Novel DOCK2-selective inhibitory peptide that suppresses B-cell line migration

Abstract Dedicator of cytokinesis 2 (DOCK2) is a key molecule for lymphocyte activation and migration. DOCK2 interacts with Ras-related C3 botulinus toxin substrate 1 (Rac1, GTPase) and mediates the GDP-GTP exchange reaction, indicating that inhibitors against protein-protein interaction (PPI) between DOCK2 and Rac1 would be good drug candidates for treating immune-related disorders. Here, we report DOCK2-selective PPI inhibitory peptides discovered using random peptide T7 phage display technology.

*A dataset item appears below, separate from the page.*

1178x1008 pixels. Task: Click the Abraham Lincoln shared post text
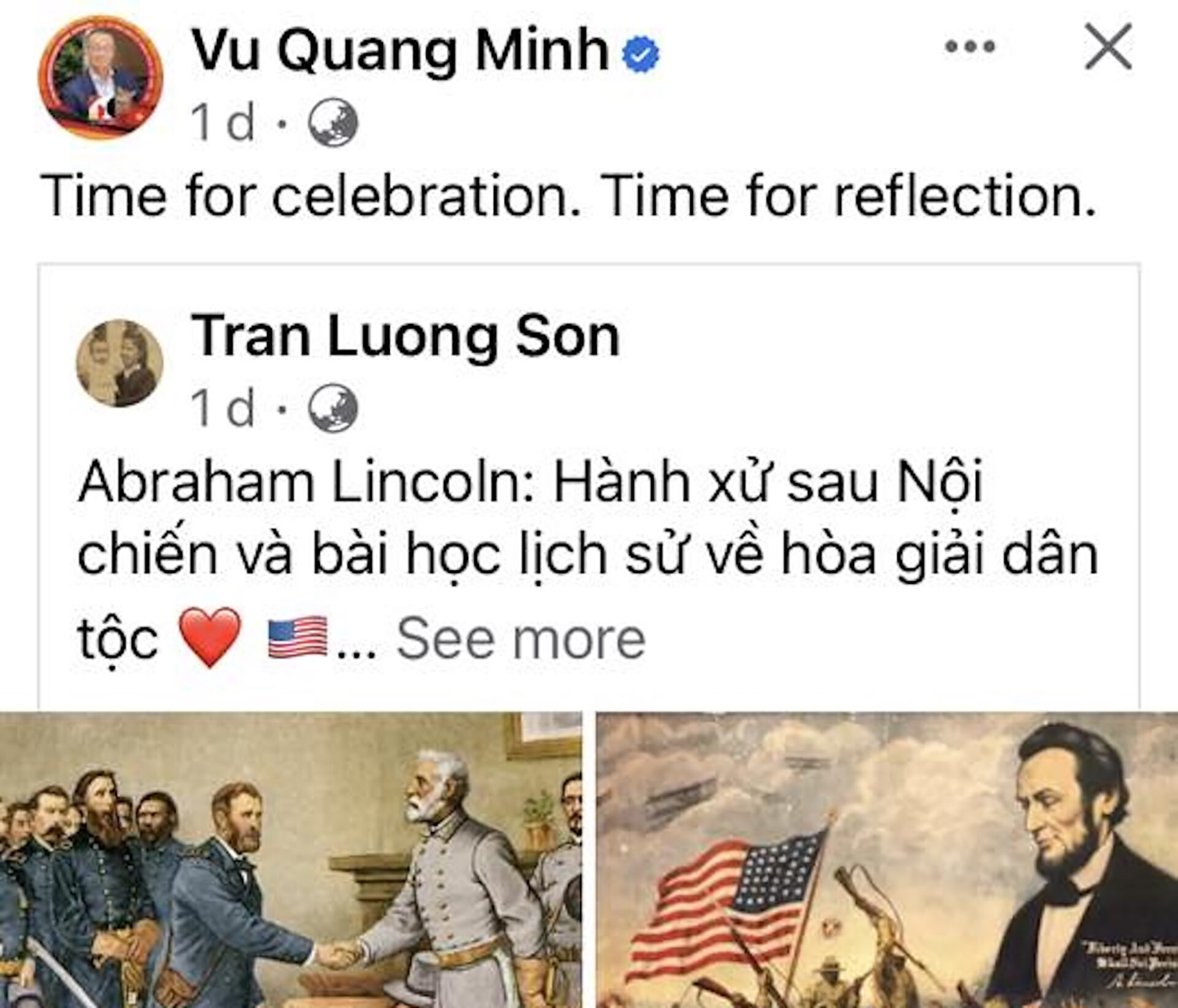tap(588, 560)
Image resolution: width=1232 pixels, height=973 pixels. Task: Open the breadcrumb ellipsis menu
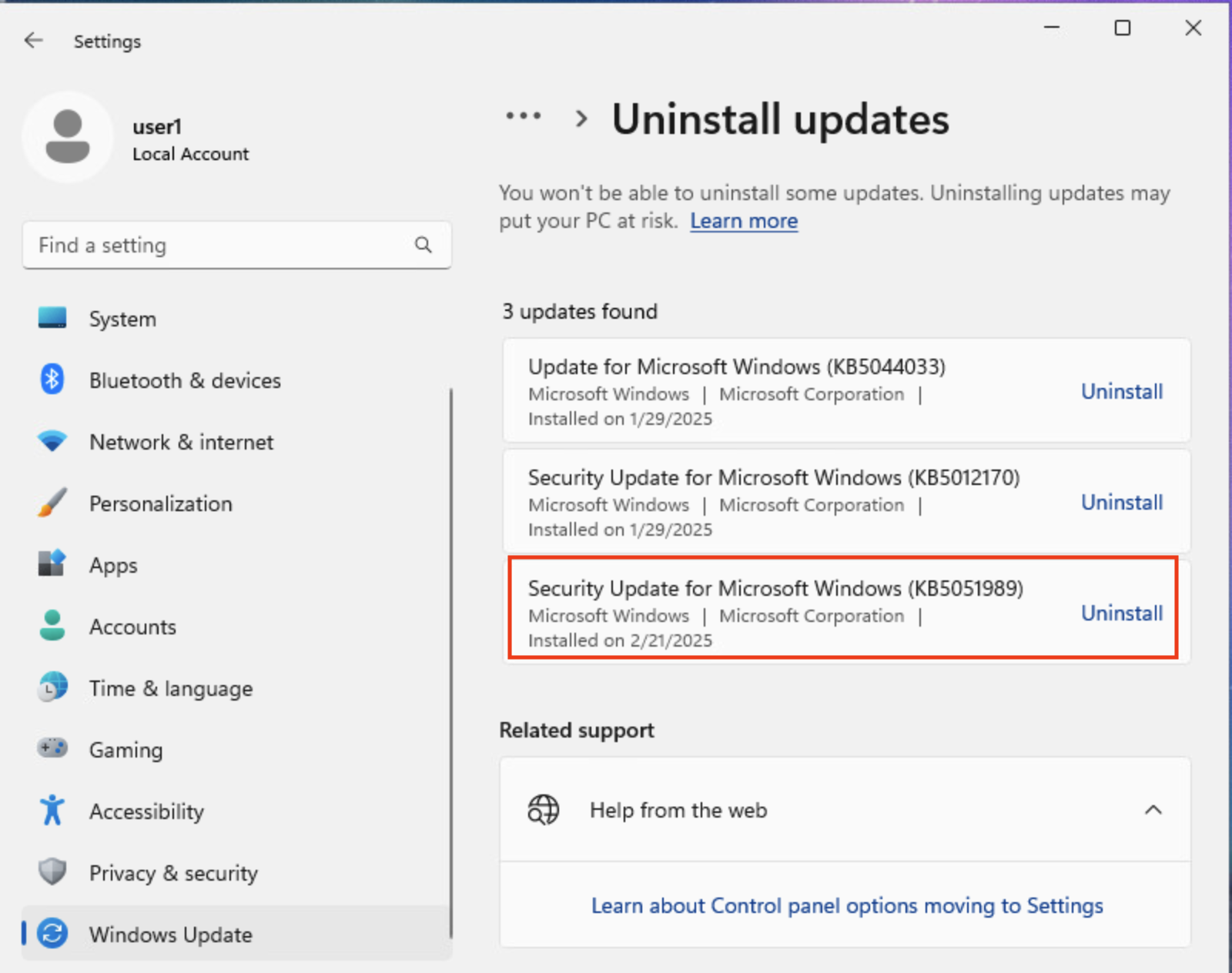point(524,117)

These peptides inhibited DOCK2 activity at nanomolar concentrations and were delivered to intracellular compartments by combination with cell-penetrating peptide (CPP). Consequently, one peptide, R4-DCpep-2(V2W/K4R/ox)-NH 2 (Ac-RRRRCWARYHGYPWCRRRR-NH 2 ), inhibited migration in human B lymphocyte MINO cell line at IC 50  = 120 nM. To our knowledge, this is the first report of a DOCK2-selective peptide inhibitor; this study will contribute to the development of novel DOCK2-targeting immunosuppressive drugs.